Summer 2023 Issue Now Available
August 24, 2023New Maps readers,
The Summer 2023 issue is — at long last — available! …Mostly. In transit from the printers’ to me, one box of copies got damaged (and sent back before I could say “Hang on, maybe some of them are okay!”), leaving me with only enough copies for three-quarters of U.S. orders. Arbitrarily, I’ve sent out copies to all subscribers from the last three-quarters of the alphabet, starting at “He” — I figure we in the first few letters of the alphabet (I’m a Bonnell) get to be at the front of the line often enough. A new batch is expected to reach my “home warehouse” on September 4, and the rest of U.S. subscribers should see their copies soon after that.

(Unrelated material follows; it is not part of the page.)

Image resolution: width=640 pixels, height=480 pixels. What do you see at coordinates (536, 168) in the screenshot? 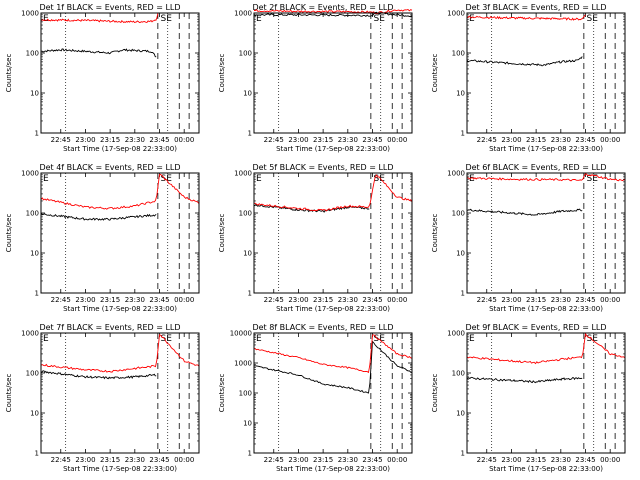
I see `panel-title: Det 6f BLACK = Events, RED = LLD` at bounding box center [536, 168].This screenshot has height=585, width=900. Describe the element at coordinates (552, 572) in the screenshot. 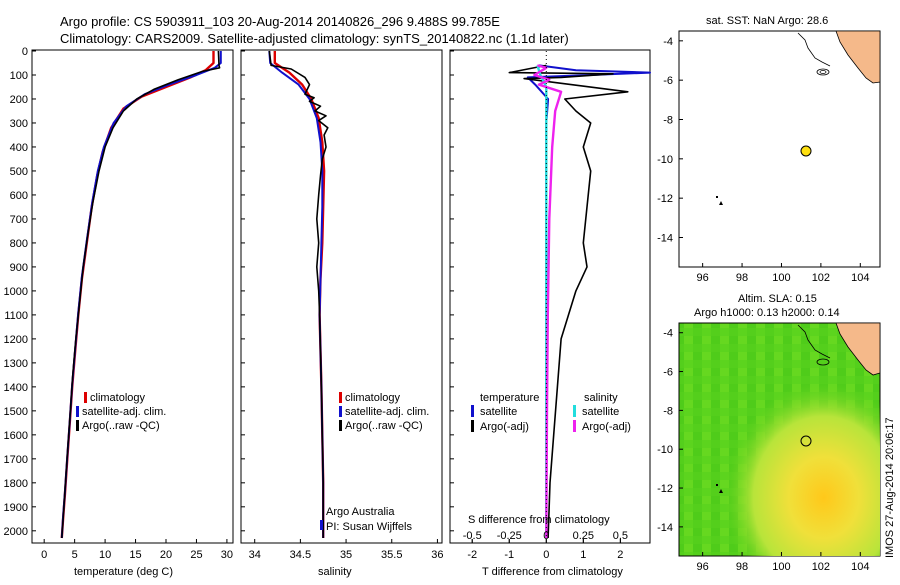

International orders should mostly arrive in the first week of September.
If you’re not a subscriber, you can get your copy of the Summer issue at the Order page.
In this summer’s issue: a weather forecaster struggles to get data when something as simple as helium has become inaccessible. A storyteller is captivated by the power of simple photographs. A private hyper-secured island for the wealthy, when the wealthy stop coming, becomes an attractive prize for the people it was built to keep out — but at what cost to them? An itinerant bookseller learns unwelcome truths about a former age’s artificial intelligences. And environmental conservation taken to a technological extreme must suddenly be reassessed against the changing world around it. With new letters and poetry and an article on the future of radio, it’s a great new issue — get your copy now!
Uphill Both Ways
A bit of an apology is in order for the delay in this issue. The whole story behind it would be rather long and blathery, but the short version is that it’s been one busy summer, and I’ve put this issue together against a lot of friction from the real world. (The missing box certainly added a nice crowning touch to the difficulty.) I plan to make up some lost time during the assembly of the Fall issue.

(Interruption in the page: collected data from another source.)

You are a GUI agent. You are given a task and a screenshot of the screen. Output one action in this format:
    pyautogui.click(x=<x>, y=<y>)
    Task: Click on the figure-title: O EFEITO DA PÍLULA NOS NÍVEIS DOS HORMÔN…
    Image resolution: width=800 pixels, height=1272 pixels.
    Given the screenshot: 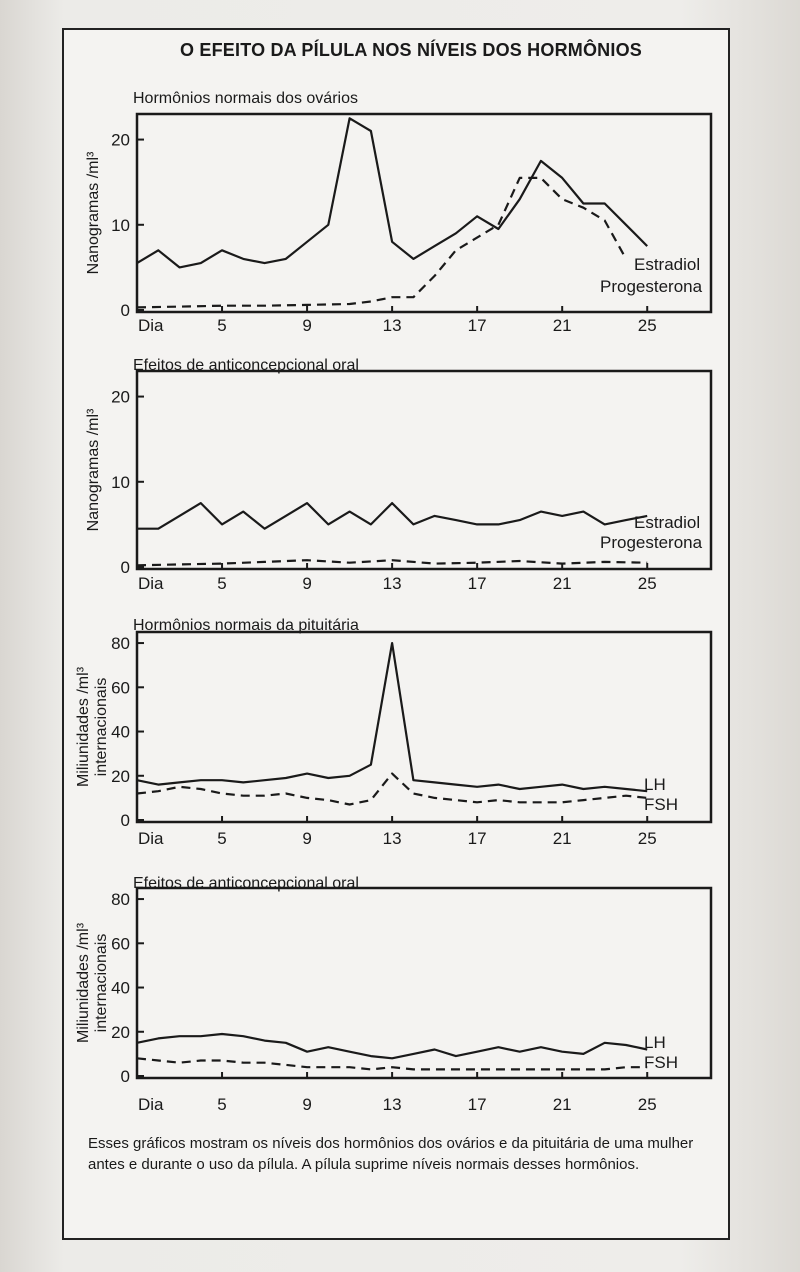 What is the action you would take?
    pyautogui.click(x=411, y=50)
    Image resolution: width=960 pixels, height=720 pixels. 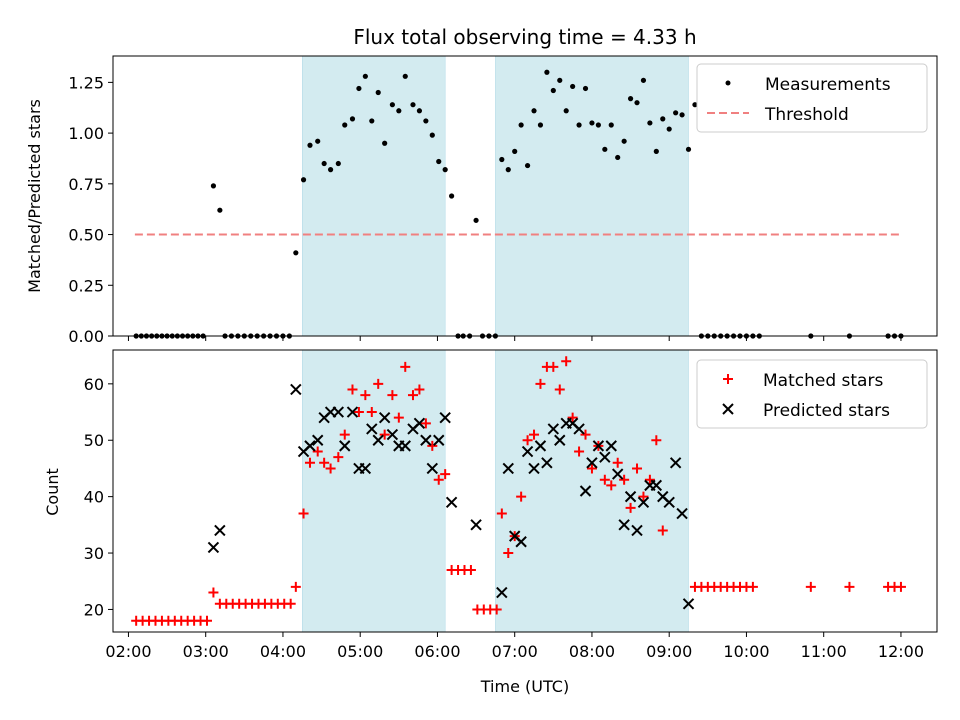 I want to click on y-tick-label: 30, so click(x=94, y=554). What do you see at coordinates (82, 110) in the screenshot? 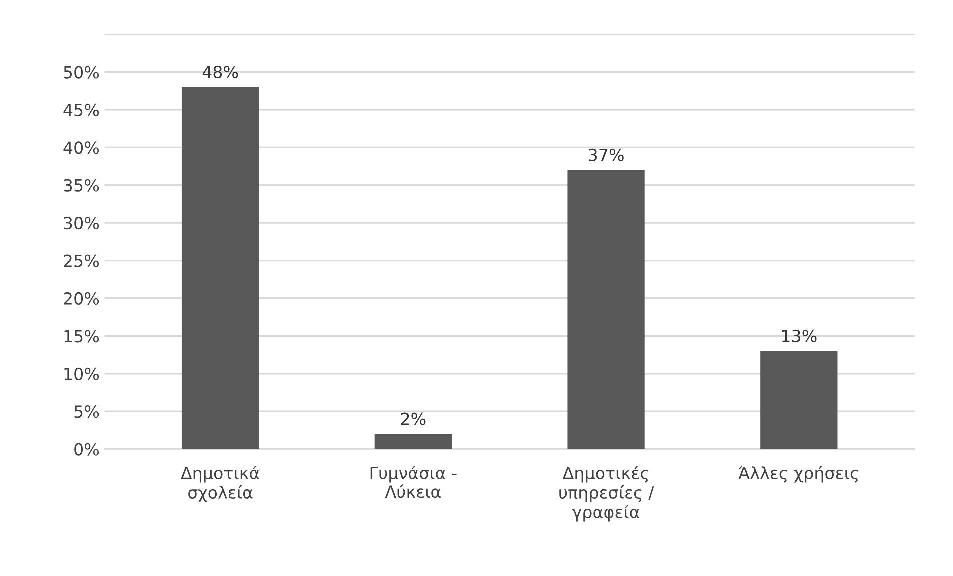
I see `y-tick-label: 45%` at bounding box center [82, 110].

When an issue comes out late, it’s at higher odds of its Letters section going unread — but there’s much that’s interesting this time, so please do check it out and write letters back! I’ll send updates about timing as I get into the Fall issue, but for now, please plan to write letters by mid-October.
New Appearance from an Old Friend
Longtime solstitial cover artist Nate Peltier was at least as busy as I was this summer, and wasn’t able to make a new cover. But a cover showed up from an unexpected source: an OG of the deindustrial genre, James Howard Kunstler, author of the World Made by Hand series, who’s also an accomplished oil painter. This issue’s cover is drawn from the ruins of a marble mill on the Battenkill River in Rexleigh, New York.
Thanks as always for your support for New Maps and for reading and engaging with deindustrial stories. It’s a great privilege to get to put together a magazine so full of potent thoughts about the future, and I’m glad to be sharing the ride with all of you!